Entre silence administratif et pression psychologique
Plusieurs lauréats affirment avoir contacté les services consulaires afin d’obtenir des clarifications. Courriels, demandes d’explication, requêtes d’information : selon eux, les réponses se font rares ou restent générales, sans calendrier précis. Ce déficit de communication accroît la pression psychologique. Certains candidats disent avoir suspendu des engagements professionnels, repoussé des décisions personnelles ou engagé des démarches préparatoires en anticipation de leur départ.
Il convient toutefois de rappeler que la programmation consulaire ne dépend pas d’un seul facteur. Elle repose sur un ensemble de paramètres : capacité en personnel, priorités internes, gestion des autres catégories de visas (tourisme, études, regroupement familial, immigration professionnelle), contraintes logistiques et sécuritaires. Un ralentissement peut résulter d’arbitrages administratifs internes, dont les critères ne sont pas toujours rendus publics.
Un mécanisme global, une mise en œuvre locale : la tension structurelle du programme DV
Le cas marocain met en lumière une tension inhérente au programme Diversity Visa. Conçu comme un dispositif mondial, le DV repose sur des quotas régionaux ; une sélection centralisée par le Kentucky Consular Center et une procédure juridiquement uniforme.
Cependant, son exécution est décentralisée. Chaque consulat gère son propre volume d’entretiens en fonction de ses capacités et priorités. Ainsi, un programme global dépend de ressources locales inégales. Cette décentralisation peut produire des disparités de rythme entre pays, sans que le cadre normatif ne soit formellement modifié.
Le facteur temps : une contrainte absolue
Contrairement à d’autres catégories de visas, le programme DV ne permet aucun report. Aucun mécanisme de prolongation n’existe au-delà du 30 septembre. Ce caractère rigide transforme le temps en variable déterminante.
Un ralentissement local peut avoir des conséquences systémiques (perte définitive d’opportunité pour des candidats éligibles ; inégalité de fait entre pays participants et transformation d’un retard administratif en obstacle substantiel). Le paradoxe est manifeste : un dispositif destiné à diversifier l’immigration américaine peut, dans sa mise en œuvre opérationnelle, produire des disparités géographiques significatives.
Des précédents internationaux révélateurs
Des situations comparables ont déjà été observées ailleurs, notamment en Afrique subsaharienne ou en Asie du Sud.
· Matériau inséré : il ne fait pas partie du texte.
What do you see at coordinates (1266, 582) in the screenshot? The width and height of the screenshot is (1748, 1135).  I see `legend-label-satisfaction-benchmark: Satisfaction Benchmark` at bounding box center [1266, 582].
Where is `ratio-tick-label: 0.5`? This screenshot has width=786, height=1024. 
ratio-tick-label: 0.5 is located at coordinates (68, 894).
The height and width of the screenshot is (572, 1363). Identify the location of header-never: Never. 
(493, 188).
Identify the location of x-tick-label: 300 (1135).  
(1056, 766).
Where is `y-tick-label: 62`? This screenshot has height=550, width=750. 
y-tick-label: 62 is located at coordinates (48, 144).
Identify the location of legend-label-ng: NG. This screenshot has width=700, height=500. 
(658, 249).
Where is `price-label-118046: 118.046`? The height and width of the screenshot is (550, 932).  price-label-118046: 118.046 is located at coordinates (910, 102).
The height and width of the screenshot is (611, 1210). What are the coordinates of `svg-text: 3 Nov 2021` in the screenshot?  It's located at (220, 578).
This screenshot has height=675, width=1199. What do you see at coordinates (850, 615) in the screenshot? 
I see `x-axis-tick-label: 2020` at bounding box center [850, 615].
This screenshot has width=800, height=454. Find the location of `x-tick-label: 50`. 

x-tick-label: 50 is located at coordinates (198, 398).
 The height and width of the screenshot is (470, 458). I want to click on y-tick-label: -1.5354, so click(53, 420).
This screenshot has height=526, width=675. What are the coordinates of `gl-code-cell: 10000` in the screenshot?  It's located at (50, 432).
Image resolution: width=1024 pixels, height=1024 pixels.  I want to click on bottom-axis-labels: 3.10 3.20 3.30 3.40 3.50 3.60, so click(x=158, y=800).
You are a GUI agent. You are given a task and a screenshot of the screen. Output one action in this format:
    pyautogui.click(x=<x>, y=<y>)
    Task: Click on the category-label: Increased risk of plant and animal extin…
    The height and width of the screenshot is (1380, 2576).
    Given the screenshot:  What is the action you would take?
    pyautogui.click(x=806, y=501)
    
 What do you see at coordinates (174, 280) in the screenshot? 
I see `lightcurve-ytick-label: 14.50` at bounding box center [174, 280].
Des retards consulaires ont conduit, certaines années, à l’épuisement des quotas sans que l’ensemble des dossiers « prêts » n’ait été traité. Dans d’autres cas, des contentieux ont été engagés devant des tribunaux fédéraux américains pour contester des retards jugés excessifs.
Ces précédents montrent que la temporalité administrative peut devenir un enjeu juridique, particulièrement lorsque l’inaction entraîne une perte irréversible.
Une revendication d’équité plutôt qu’un traitement préférentiel
Dans ce contexte, les lauréats marocains affirment ne pas réclamer un privilège particulier. Leur demande se veut plus simple : une programmation régulière, transparente et proportionnée, conforme au principe d’égalité procédurale entre les différents pays participants.
Car au-delà des statistiques et des comparaisons, la réalité demeure : pour ces 3 670 candidats, chaque semaine sans convocation n’est pas un simple délai administratif. C’est un compte à rebours.